On June 25, 2022, Orange County hosted their Pride Parade and Festival in Downtown Santa Ana. I parked a few blocks away while the parade was starting, and walked to catch the end of it, which involved corporations with rainbow flags, women holding “bodily autonomy!” signs, and groups of gay people dancing their way towards the festival. A firetruck bookended the parade and the festival began, slowly.
            OC Pride is normally pretty tame, so my mom—excited about the event for months—was supposed to go with me, but she could not, because she made plans to watch Top Gun with my grandpa. So I wandered around alone, taking laps around the event, my priest from Episcopal Church at a booth, handing out pride swag with two lesbian congregants. They said hi, gave me a rainbow cross necklace, and I told them I would try to go to Bible study on a Wednesday, early in the morning. I like my church.
            I made laps around the block, taking short videos of every dog with a rainbow bandana (how else would you spend pride?).
            Near one of the blocked-off streets, next to an alley of rainbow food trucks, a man with a microphone entered the festival. A woman followed close behind, holding a bag with a large speaker in it. They wore no rainbows. The man began to quote the Bible (badly) and condemned the people in the Pride festival of being sinners, fornicators, and other things that you do not want to be. I watched a crowd (now I call them pridees) surround him, using their signs to try to block the speaker, but I stopped listening. I took another lap.

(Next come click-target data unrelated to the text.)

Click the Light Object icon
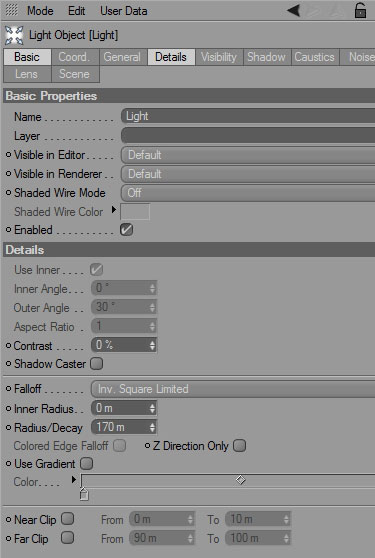This screenshot has height=558, width=375. point(14,35)
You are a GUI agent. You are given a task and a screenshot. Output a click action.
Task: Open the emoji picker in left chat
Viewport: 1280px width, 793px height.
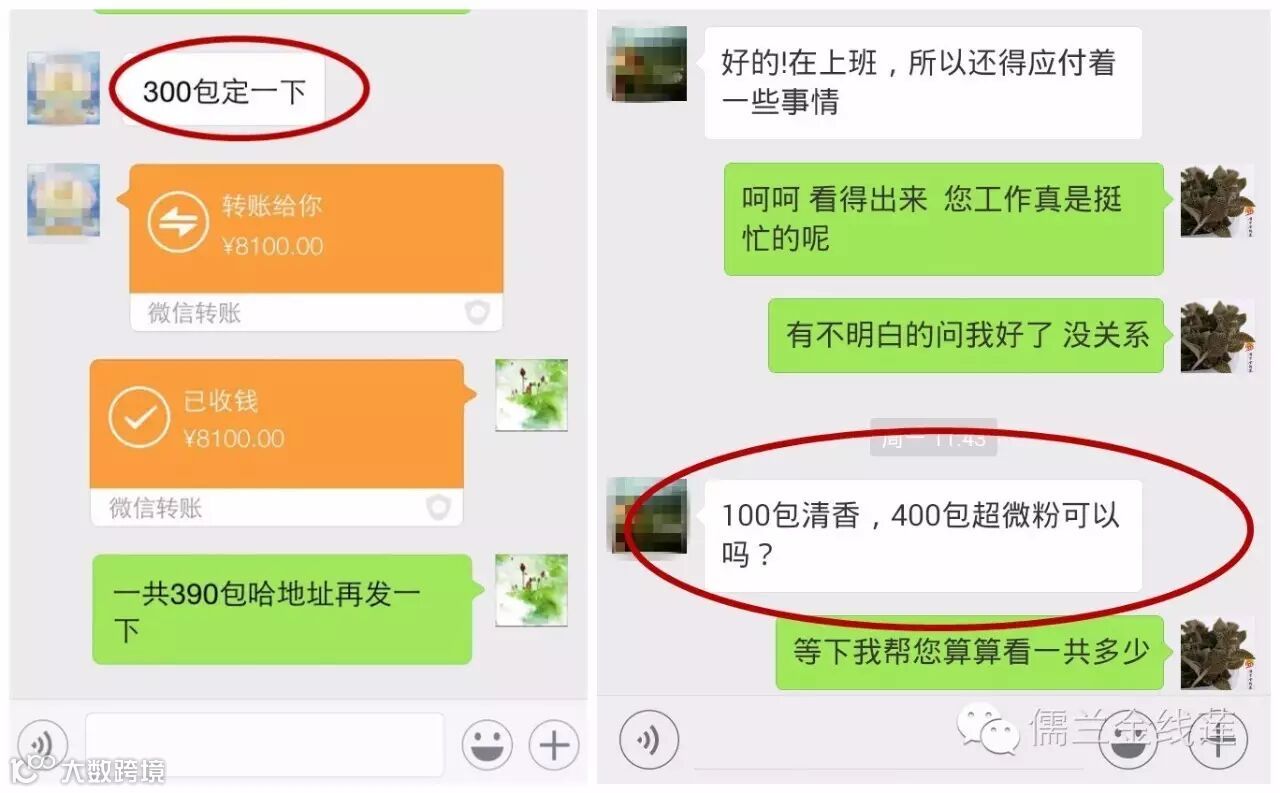coord(487,745)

            I completed my lap, and the Bible guy was still there, standing a corner deeper into the festival, yelling at everyone. I guess he was concerned for the salvation of pridees that he never really met, categorizing pridees before they had the chance to even speak. He quoted the Bible, but the passages about truth or whatever—the ones that just sound like constant rationalizations of an unspoken truth, like someone who can tell you that they’re correct, but cannot tell you what that correctness means. And he condemned the “fornicators,” or something, probably the gays too. I wore a shirt that said “H O M O ” so I guess I was included. The pridees gathered around him (I guess I became part of the crowd) and started chanting about love to drown him out. “God is Love” they chanted, quoting the Bible back. Bible guy walked to the middle of a traffic circle (the street was blocked off), where the ground was raised a bit. And a crowd of pridees surrounded him; one man waved his “FUCK LABELS” flag at Bible guy. Others flipped him off. And they all began to chant “eat our ass!” After watching the security standing on the corner with helpless stares, and the probably-straight journalists—who came to exacerbate an event with their cameras’ gazes—flock around, and the pridees chant louder, I left to find more dogs with pride bandanas. When I made another lap around the block, the man was gone, and the crowd was happy.
            Cool (haha not cool!): this was a thing that happened, and I saw on some of my friends’ Instagram feeds that other Bible men with signs and microphones decided to attend the event too. What else would you expect from Orange County? But I’m interested in the autoimmunity of the pridees, of how traumatizing this man would be for some newly-out person who stayed trapped in the church for a while, trying to change their sexuality. Sure, it could be triggering. And the pridees (not even the security!), at the event designed to celebrate the LGBTQ+ community, definitely weren’t interesting in debating or talking to this guy, but blocking him out and exiting Bible man from the event.
            So, here’s what I imagined. First, when the man entered, I imagined all the gay people who have had to deal with their churches blasting the same messages at them. I imagined the people who have had to deal with questioning their own eternal status for just being gay, those who have woken up every single morning with the status of “sinner” (not sinner in general—like “everyone’s a sinner”—because anyone who tells you that gay is ok because “everyone is a sinner” hasn’t ever thought about what it means to be a sinner in particular—I could go on)…and those who have spent so much energy trying to pray it away. I know a few people who have been through this, so I imagine that there were also some at this pride festival (some would argue that those people are why we even need a pride festival…among other things). And I imagine the same response that I have when my homophobic friends (friends???) enter a coffee shop: panic! Should I describe gay trauma? No—rehashing it stresses me out. So, at an event designed for celebration and acceptance, Bible man with his microphone brings panic to those who have heard messages like his before. Where some people (like me) enter the event and let out a sigh of relief, Bible man brings tension and antagonism.
            I imagine that people were aware of the bad effects of the presence of Bible man, because, like an autoimmune response, people swarmed this man immediately, covering him ruthlessly with signs and shouting over him. Many told him to leave before I took my lap, and there were only three sentences that I could hear intelligibly before his voice was distorted by the crowd. So there was hardly a chance for this man to be heard; he was not debated, just pushed out. 
            I’m not sure where I was going with this, but my friend enjoyed the analogy of a Christian like this as a virus, and the pridees as a body with an autoimmunity. And Bible man might be placed in contrast with my priest, who was incredibly chill (of course—he is a married gay man!), and his lesbian friends in the Episcopalian booth, who were only there to spread a message of love and acceptance, who only reminded me of how much they’ve enjoyed conversations with me, and who did not yell.